Car Insurance laws vary from state to state with a majority of states following a tort system while a handful follow a no-fault system. When purchasing a policy or even just driving through a state, it’s important to know about that state’s laws because if you are in an accident or need to buy a policy, they can significantly impact you.
A no-fault system of car insurance insures that claims are paid regardless of who is deemed to be at fault. In general, your insurance company will cover your vehicle, and the other driver’s company covers them. The insurance companies then negotiate between themselves to settle the details of the claim. No fault has the potential to be less expensive than the tort system, but it also has some drawback that challenge it as an effective type of coverage. The biggest complaint against no fault car insurance is that it promotes careless in drivers, who know that the accident is covered regardless of their driving behavior, and that this problem serves to increase the cost of having insurance rather than to decrease it. Under no fault insurance, you do not have the right to sue the other driver or insurance company if the claim does not go as well as expected.
Under a tort system, your company will only pay for accidents when you are found to be at fault, and will not generally cover your car at all unless you have purchased additional collision insurance on the same policy. Tort insurance seeks to solve the claim of the other party, while no fault insurance serves to get the insured person back on the road as soon as possible. Because you are able to take the at fault driver to court and seek more for your damages, this type of insurance offers you more financial security by allowing you to use alternative avenues for resolving the issues.

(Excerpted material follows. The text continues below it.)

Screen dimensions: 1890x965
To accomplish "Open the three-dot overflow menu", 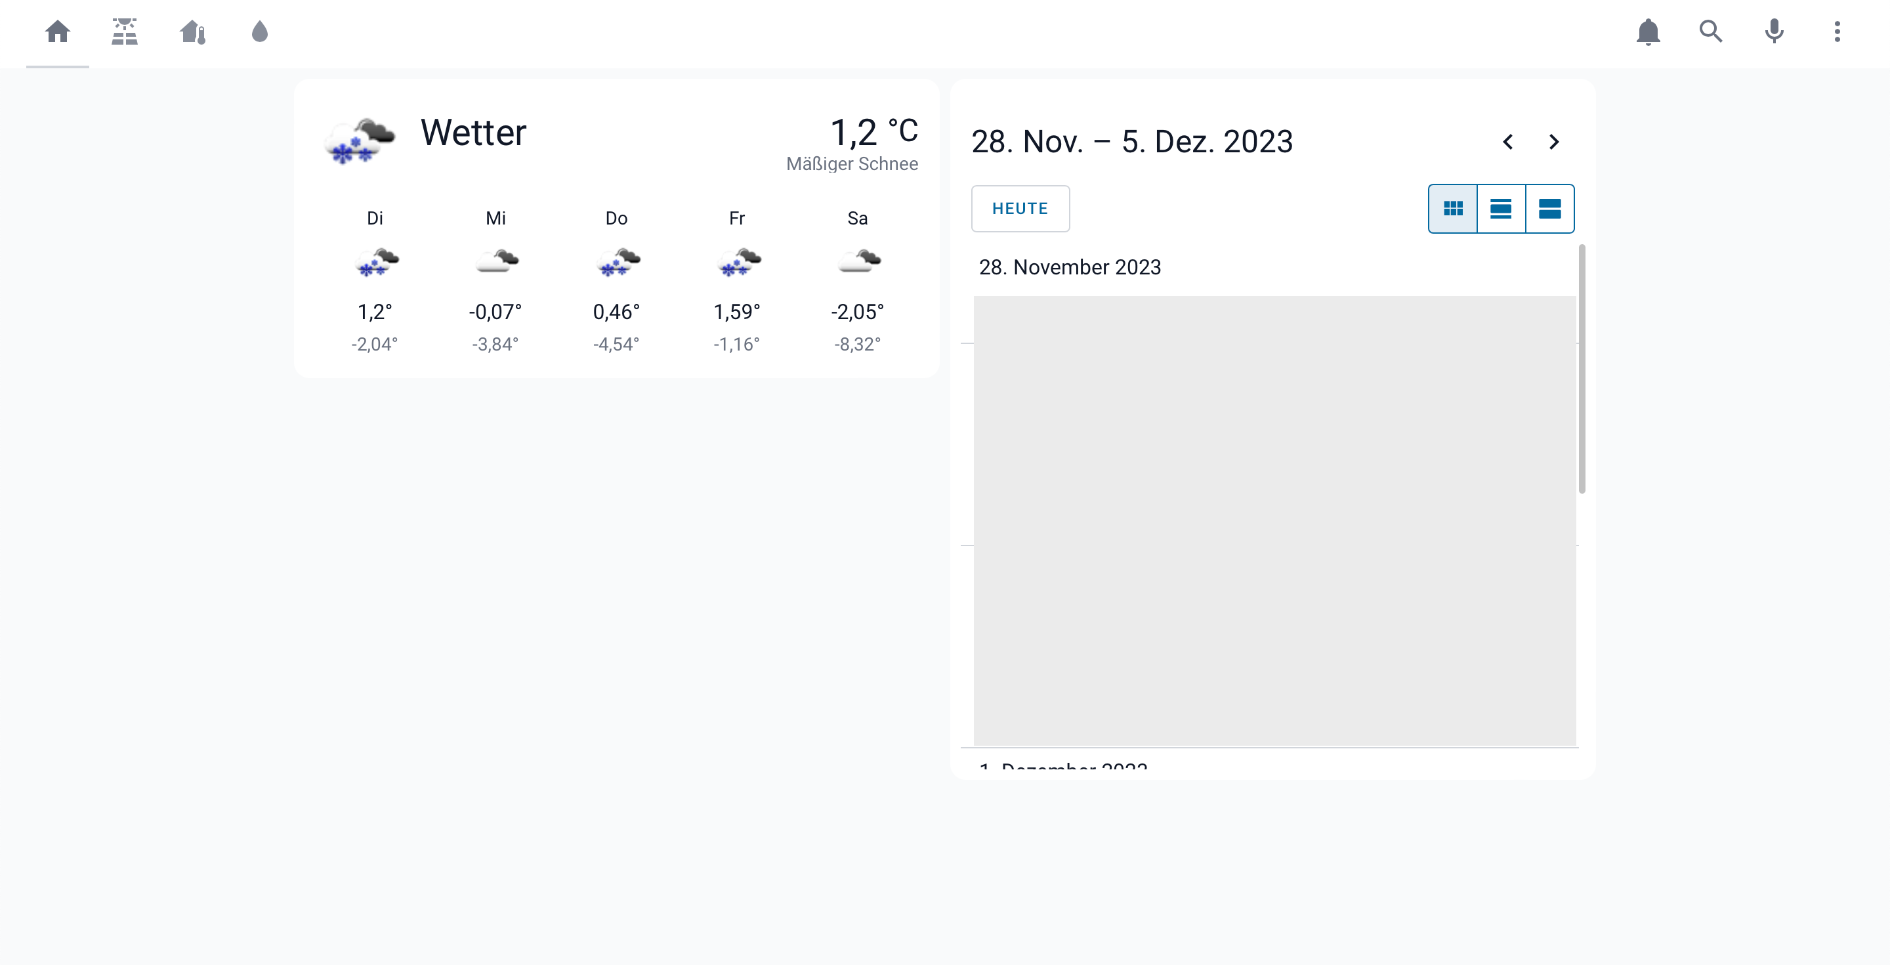I will 1837,32.
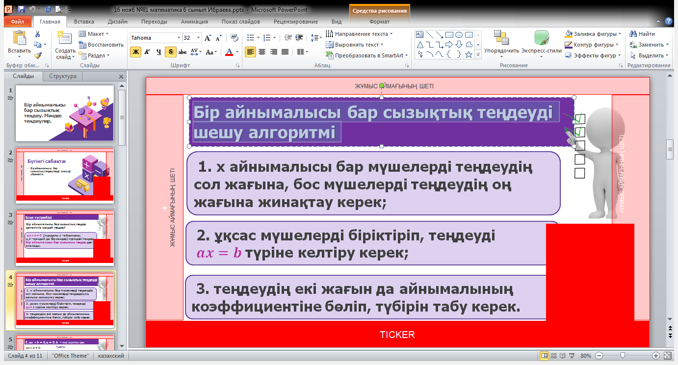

Currently, the no fault system is only used in 12 of the 50 states. Florida, Hawaii, Kansas, Kentucky, Massachusetts, Michigan, Minnesota, New Jersey, New York, North Dakota, Pennsylvania and Utah all follow no fault insurance, while the remaining states follow traditional tort coverage. Whether or not one type of protection is better than the other is still under debate between insurance companies, but no fault auto insurance offers the policyholder a greater level of immediate protection while more aptly penalizing those who chose to take out ineffective policies or drive without coverage at all.